Recipe: Appetizing Pork schnitzels
Pork schnitzels. This was a common dinner on a weeknight or sometimes they were perfect for a Sunday night family dinner. Place the pork chops between two sheets of heavy plastic (resealable freezer bags work well) on a solid, level surface. One with a mixture of the flour, seasoned salt, and pepper.
Line a cutting board with plastic wrap, place cutlets in a single layer on cutting board and cover with plastic wrap (this prevents splatter). This traditional German Schnitzel is prepared the same way as Austrian Wiener Schnitzel. The only difference - German Schnitzel is made with pork (my preference) instead of veal. You can have Pork schnitzels using 7 ingredients and 5 steps. Here is how you achieve it.

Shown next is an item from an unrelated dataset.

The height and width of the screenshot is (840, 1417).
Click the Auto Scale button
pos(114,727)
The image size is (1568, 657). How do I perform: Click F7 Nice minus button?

Ingredients of Pork schnitzels
- You need 500 g of pork loin.
- It's of Salt and pepper.
- It's of Lemon or lemon juice.
- It's of Fresh sage finely chopped.
- You need 2-3 slices of bread, crumbed.
- You need 1 of egg.
- You need 1 of dessert spoon milk.
Pork Schnitzel is a traditional German dish made with thin slices of pork that are lightly fried in a flour, egg, and breadcrumb coating. Thank you National Pork Board for sponsoring this post. The opinions expressed are mine alone. German Pork Schnitzel is an easy yet elegant dish that is perfect for a weeknight dinner or an Oktoberfest celebration!
Pork schnitzels instructions
- Trim the pork loin, removing any white connective tissue. Slice thinly, and bash each piece gently wi the back of a knife to tenderise. Season with salt, pepper, lemon juice and sage..
- Break the egg on to a plate and add the milk. Mix gently with a fork..
- Now dip each piece of meat first in the egg mixture then in the breadcrumbs to coat..
- Add olive oil and butter to a large frying pan and heat until fat sizzles when you drop in some of the breadcrumbs. Add the schnitzels and turn the heat down a bit so that breadcrumbs go golden brown and don’t catch. Cook for a maximum of 2 mins each side, turning once..
- Remove from pan and squeeze over more lemon juice. Allow to stand for at least 5 mins. Serve with new potatoes and vegetables..
The meat is usually thinned by pounding with a meat tenderizer. Most commonly, the meats are breaded before frying. The breaded schnitzel is popular in many countries and made using veal, pork, chicken, mutton, beef, turkey, or textured vegetable protein as a vegan alternative. It is very similar to the dish escalope in France, tonkatsu in Japan. Schnitzel is a LONG time favorite of mine, as a kid - I'd take this any way I could get it - chicken, beef or pork!